Last part. First part, second part, third part.
So, here we are, my friends – I’m finishing up my Provence story 🙂
It might sound surprising but with more than 1800 stores worldwide L’Occitane still supplies all of them with the help of only one factory. A factory located… yes, that’s right…in Provence. The factory grew bigger and bigger according to the company’s needs and is still growing today.
It’s not allowed to take pictures of the inside so here’s the whole factory building.
There wasn’t enough space for all the countries so we were welcomed with two stands 🙂
For that reason, here you won’t see any huge containers (there’s 5 of them there, the biggest one weighing about a ton), conveyor belts or warehouses with boxes of cosmetics. Instead, you will see a recorded process of making hand cream with our own hands under the supervision of the company’s R&D directors. It was allowed to take pictures inside the laboratory so we took the opportunity. By the way, the ladies who work there create an impression as if they were in an ordinary office with an ordinary coffee-and-gossip working atmosphere, only with strange devices around and white aprons on 🙂
I, of course, threw myself at all the jars with my camera – in the picture above someone obviously had been working on the make-up line.
Next to it there are the instructions for young chemists: how much of which ingredient to use and in what order. By the way, they say that on press-tours like ours journalists usually get to make immortelle concentrate but this time it was decided that it would be too boring so we got to make the more complicated hand cream.
And so, the process began – a brave Brazilian journalist weighed up the necessary amount of shea butter.
Then, other ingredients were added to it.
The mixture needed to be heated up to a certain temperature and further ingredients were added on the way (which everybody participated in; every now and then you could hear the words — «Oh God, I’ve poured in too much, what do we do now?! — Our hand cream is ruined because of you!”
A brave Brazilian lad is playing a chemist, too. I got to add the most vicious of all the ingredients – an antioxidant – of which only 0.15 gramme was needed. One drop exceeded that twofold 🙂
In the meantime, in another part of the laboratory, in a special “oven” water was heated up together with some other ingredients – they were mixed at 80 degrees Celsius in order to create an emulsion.
Then, everything was mixed together in something similar to a blender (“Making a cream is the same as making mayonnaise,” – the main chemist told us :))
We had to wait a while for the mixture to cool down so that we could add to it an aroma of our choice. I took the time to walk around the laborary and take pictures of…well, yeah…jars 🙂
For instance, a huge jar of roll-on deodorant…
… and not less huge – of lip gloss…
…and blush…
Tinted moisturizers!
Now that’s interesting! Pre BB Cream?… I’m intrigued!
Leave-on conditioner and other hair wonders…
Finally!
The ready mixture was poured into jars for everyone.

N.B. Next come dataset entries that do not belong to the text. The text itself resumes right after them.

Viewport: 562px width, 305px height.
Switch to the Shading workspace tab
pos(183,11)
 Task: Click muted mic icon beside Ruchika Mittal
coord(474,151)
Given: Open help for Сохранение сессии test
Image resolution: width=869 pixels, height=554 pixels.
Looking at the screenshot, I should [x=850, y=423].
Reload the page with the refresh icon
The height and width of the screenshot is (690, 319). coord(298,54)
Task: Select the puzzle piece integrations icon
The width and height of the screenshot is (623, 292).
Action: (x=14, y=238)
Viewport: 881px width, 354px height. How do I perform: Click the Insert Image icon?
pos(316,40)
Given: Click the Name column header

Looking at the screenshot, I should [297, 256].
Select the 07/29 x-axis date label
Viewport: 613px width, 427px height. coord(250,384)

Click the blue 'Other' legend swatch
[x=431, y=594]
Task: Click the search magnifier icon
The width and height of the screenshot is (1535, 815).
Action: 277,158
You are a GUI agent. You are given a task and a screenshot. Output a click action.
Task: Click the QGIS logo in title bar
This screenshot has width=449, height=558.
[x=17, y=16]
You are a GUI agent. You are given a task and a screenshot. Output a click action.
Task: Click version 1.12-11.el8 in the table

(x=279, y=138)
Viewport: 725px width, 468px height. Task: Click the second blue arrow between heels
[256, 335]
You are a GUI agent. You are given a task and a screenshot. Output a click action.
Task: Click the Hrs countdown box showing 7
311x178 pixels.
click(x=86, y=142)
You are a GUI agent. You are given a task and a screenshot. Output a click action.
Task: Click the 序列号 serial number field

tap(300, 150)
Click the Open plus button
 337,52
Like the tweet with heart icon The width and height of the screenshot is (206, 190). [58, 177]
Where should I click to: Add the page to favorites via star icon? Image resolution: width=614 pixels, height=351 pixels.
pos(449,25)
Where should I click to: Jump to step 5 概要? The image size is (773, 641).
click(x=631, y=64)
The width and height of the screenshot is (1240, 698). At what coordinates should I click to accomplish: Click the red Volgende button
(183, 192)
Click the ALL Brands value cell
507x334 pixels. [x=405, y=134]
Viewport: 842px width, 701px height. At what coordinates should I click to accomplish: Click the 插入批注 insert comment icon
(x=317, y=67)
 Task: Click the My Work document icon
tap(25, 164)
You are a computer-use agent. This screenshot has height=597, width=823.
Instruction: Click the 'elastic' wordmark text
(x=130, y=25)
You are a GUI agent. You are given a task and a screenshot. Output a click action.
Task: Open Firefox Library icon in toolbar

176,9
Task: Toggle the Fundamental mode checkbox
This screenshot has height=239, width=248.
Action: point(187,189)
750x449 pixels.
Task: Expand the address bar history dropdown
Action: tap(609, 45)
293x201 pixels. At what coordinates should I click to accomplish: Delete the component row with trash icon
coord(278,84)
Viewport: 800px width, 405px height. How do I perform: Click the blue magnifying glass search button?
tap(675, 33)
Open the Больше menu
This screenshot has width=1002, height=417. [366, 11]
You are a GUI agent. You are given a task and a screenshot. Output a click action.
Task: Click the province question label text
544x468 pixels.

And this is it – the result 🙂
At the end, I asked our chemical guru which product is the most difficult one to make. “Anything with a sunscreen – she said and even wrinkled her nose – It’s very difficult to add sunscreen, the entire formula can get ruined.”
To end with – the museum of L’Occitane…
That’s the distillation machine that Olivier Baussan bought over 35 years ago – it marks the beginning of the brand.
Having obtained his first essential oil, Olivier thought about what to do next. “I had to choose between going into aromachology, for which I would have needed a degree in medicine – he said – or cosmetics. So, I chose cosmetics.”